Written problem A: Copy the section of the Manshiet Nasser excerpt between "There were touching" and "plus two apples.", inclusive, changing "apples" to "oranges".
Written problem B: According to the Manshiet Nasser excerpt, how many Egyptians live in the settlement?

Excerpted text:
There were touching moments aplenty that day. But the impact of witnessing this girl’s despair at not being able to do simple addition went beyond all other emotions. Later on, when she was skipping around at break with the other girls, she was shouting out the answer the whole time. ‘Four! Four! Four! I know the answer! Four!’
Perhaps she’d been nervous. Maybe my being there had unsettled her. And yet once Rania had explained to me that little Habir had only been attending school regularly for a couple of weeks and that she suffered from severe learning difficulties, I thought it highly likely she’d still struggle if asked to imagine three plus three bananas instead of two plus two apples.
I was in Manshiet Nasser, a settlement in Cairo roughly halfway between the centre and the Al Azhar University, situated at the foot of the Muqattam range of hills. More than six hundred thousand Egyptians live here. The majority of the homes and hovels had been thrown up illegally over several decades. And still hundreds upon hundreds of people went on moving in, people who hadn’t managed to make a go of things elsewhere in the city, people who had no choice other than to live in these wrecks of largely unfinished buildings.
Informally, as the city council likes to describe it, the Zabbaleen, or rubbish collectors, have also settled here. Nobody knows their exact number. Estimates suggest sixty thousand. With their donkey-carts piled high or their mini pickups, mostly clapped out, they’re immediately known to everybody as an indispensable part of the Cairo street scene. Thousands of families, mostly Coptic Christians, work not only as supplementary rubbish collectors but many more specialise in marshalling and recycling a huge range of materials.
The moment you drive into the area you can’t miss the mountains of plastic bottles, cans, old textiles or cardboard. Dozens of huge, white refuse sacks made out of jute are stacked alongside one another. Collections of metal, glass and food waste lay next to them. Scrapped electricals, pieces of cable and wood. The more expensive the raw materials, the more men there are hanging around to guard them. Instructions are being barked out. Voices shout for order. Tons of this rubbish is stored in derelict clinker buildings. It extends from one corner to the next and from street to street. The stink of rubbish, decay and decomposition is almost overpowering. Countless cats and their pups are on the prowl. Pigs are being kept in a roughly built pen in a backyard. A swarm of carts and trucks trundle back and forth, loaded to the gunnels with the overnight pickings from every nook and cranny in the city.

Recorded data:
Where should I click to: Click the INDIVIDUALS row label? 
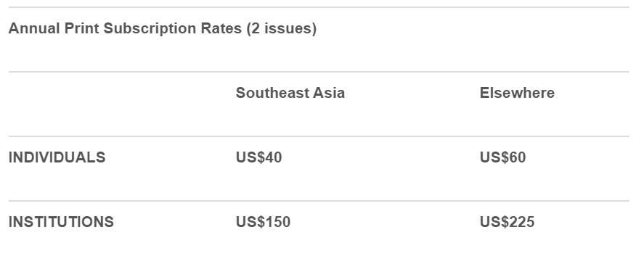click(x=57, y=157)
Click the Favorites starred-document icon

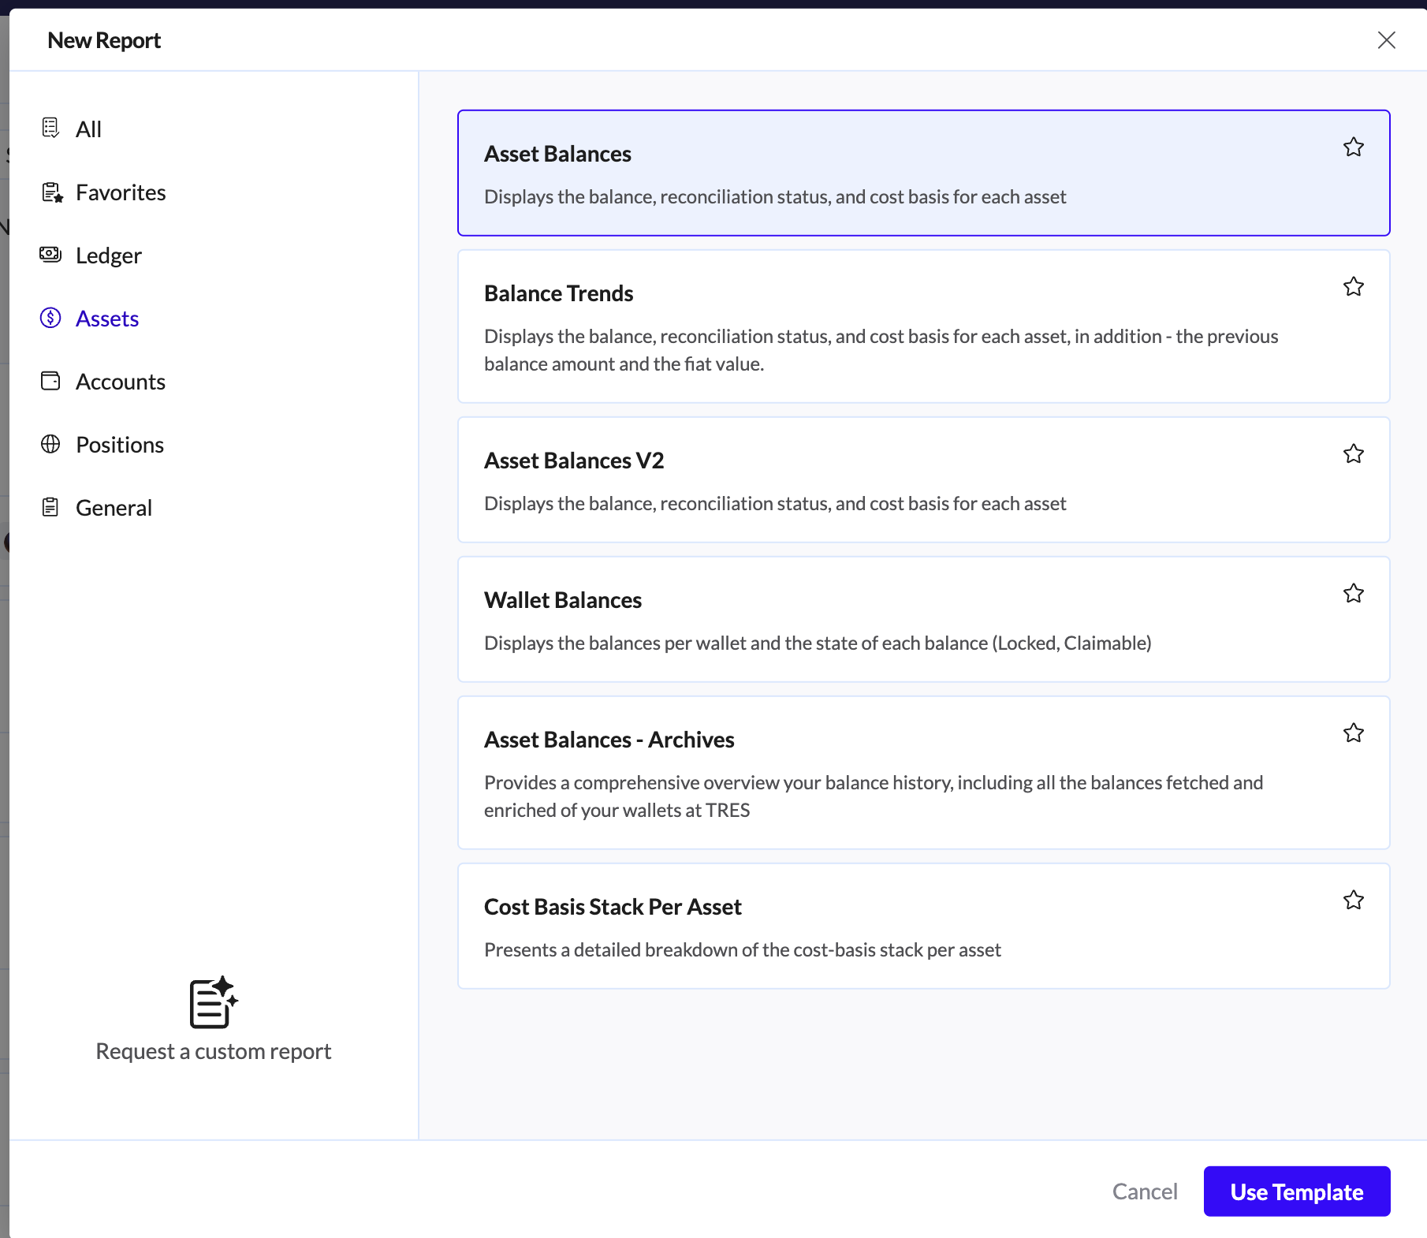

Correct answer A:
There were touching moments aplenty that day. But the impact of witnessing this girl’s despair at not being able to do simple addition went beyond all other emotions. Later on, when she was skipping around at break with the other girls, she was shouting out the answer the whole time. ‘Four! Four! Four! I know the answer! Four!’
Perhaps she’d been nervous. Maybe my being there had unsettled her. And yet once Rania had explained to me that little Habir had only been attending school regularly for a couple of weeks and that she suffered from severe learning difficulties, I thought it highly likely she’d still struggle if asked to imagine three plus three bananas instead of two plus two oranges.

Correct answer B: More than six hundred thousand.